All 25 seats in the Assembly of Melilla 13 seats needed for a majority
- Registered: 59,355 2.9%
- Turnout: 34,393 (57.9%) 1.8 pp
|  | First party | Second party | Third party |
| Leader | Juan José Imbroda | Mustafa Aberchán | Gloria Rojas |
| Party | PP | CpM | PSOE |
| Leader since | 20 July 2000 | 2 October 1995 | 24 November 2014 |
| Last election | 13 seats, 48.1% | 7 seats, 26.4% | 3 seats, 12.6% |
| Seats won | 10 | 8 | 4 |
| Seat change | 3 | 1 | 1 |
| Popular vote | 12,943 | 10,472 | 4,928 |
| Percentage | 37.8% | 30.6% | 14.4% |
| Swing | 10.3 pp | 4.2 pp | 1.8 pp |
|  | Fourth party | Fifth party |
| Leader | Jesús Delgado Aboy | Eduardo de Castro |
| Party | Vox | Cs |
| Leader since | 15 July 2018 | 23 February 2015 |
| Last election | Did not contest | 2 seats, 6.8% |
| Seats won | 2 | 1 |
| Seat change | 2 | 1 |
| Popular vote | 2,655 | 1,897 |
| Percentage | 7.8% | 5.6% |
| Swing | New party | 1.2 pp |
| Mayor-President before election Juan José Imbroda PP | Elected Mayor-President Eduardo de Castro Cs |

= 2019 Melilla Assembly election =

Election in the Spanish autonomous city of Melilla

The 2019 Melilla Assembly election was held on Sunday, 26 May 2019, to elect the 7th Assembly of the Autonomous City of Melilla. All 25 seats in the Assembly were up for election. The election was held simultaneously with regional elections in thirteen autonomous communities and local elections all throughout Spain, as well as the 2019 European Parliament election.

==Electoral system==
The Assembly of Melilla is the top-tier administrative and governing body of the autonomous city of Melilla. Voting for the Assembly is on the basis of universal suffrage, which comprises all nationals over eighteen, registered and residing in the municipality of Melilla and in full enjoyment of their political rights, as well as resident non-national European citizens and those whose country of origin allows Spanish nationals to vote in their own elections by virtue of a treaty.

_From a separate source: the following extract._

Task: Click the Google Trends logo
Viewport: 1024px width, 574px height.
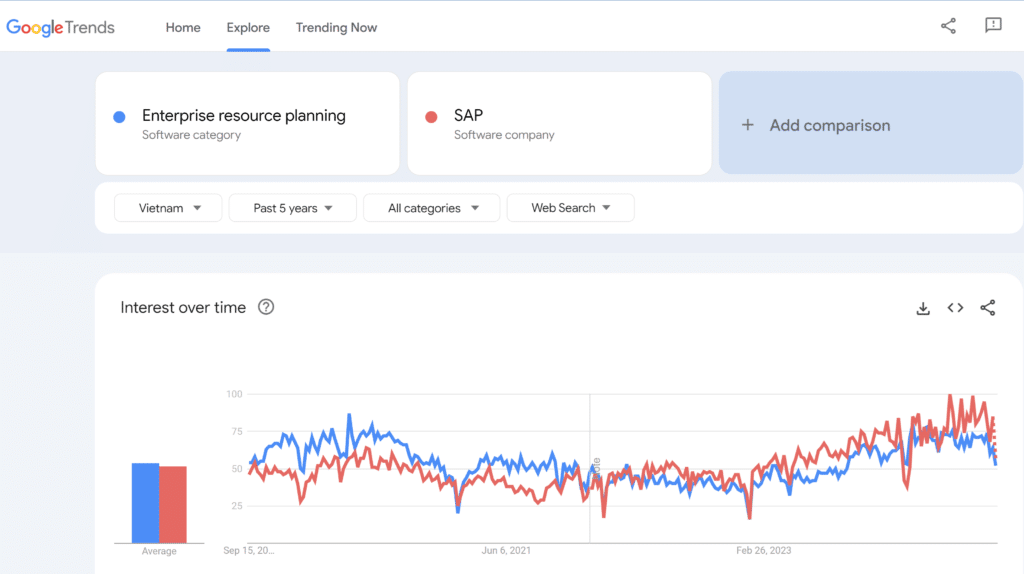Action: coord(61,27)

The 25 members of the Assembly of Melilla are elected using the D'Hondt method and a closed list proportional representation, with a threshold of 5 percent of valid votes—which includes blank ballots—being applied. Parties not reaching the threshold are not taken into consideration for seat distribution.

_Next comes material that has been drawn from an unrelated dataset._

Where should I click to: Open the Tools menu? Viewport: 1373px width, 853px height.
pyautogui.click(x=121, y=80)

The Mayor-President is indirectly elected by the plenary assembly. A legal clause requires that mayoral candidates earn the vote of an absolute majority of members, or else the candidate of the most-voted party in the assembly shall be automatically appointed to the post. In case of a tie, a toss-up would determine the appointee.

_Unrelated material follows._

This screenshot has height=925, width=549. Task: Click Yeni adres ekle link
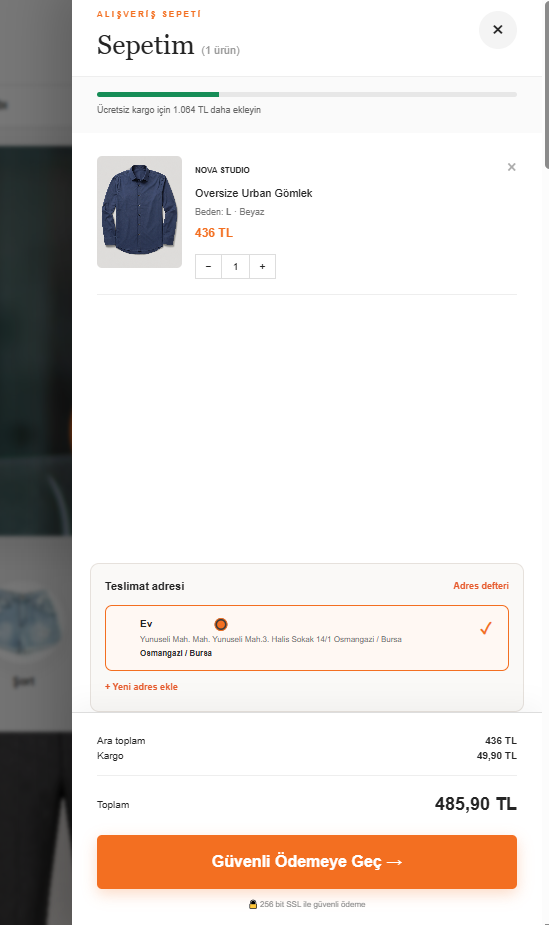tap(141, 687)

==Parties and candidates==
The electoral law allowed for parties and federations registered in the interior ministry, coalitions and groupings of electors to present lists of candidates. Parties and federations intending to form a coalition ahead of an election were required to inform the relevant Electoral Commission within ten days of the election call, whereas groupings of electors needed to secure the signature of at least one percent of the electorate in the constituencies for which they sought election, disallowing electors from signing for more than one list of candidates.

==Opinion polls==
The table below lists voting intention estimates in reverse chronological order, showing the most recent first and using the dates when the survey fieldwork was done, as opposed to the date of publication. Where the fieldwork dates are unknown, the date of publication is given instead. The highest percentage figure in each polling survey is displayed with its background shaded in the leading party's colour. If a tie ensues, this is applied to the figures with the highest percentages. The "Lead" column on the right shows the percentage-point difference between the parties with the highest percentages in a poll. When available, seat projections determined by the polling organisations are displayed below (or in place of) the percentages in a smaller font; 13 seats were required for an absolute majority in the Assembly of Melilla.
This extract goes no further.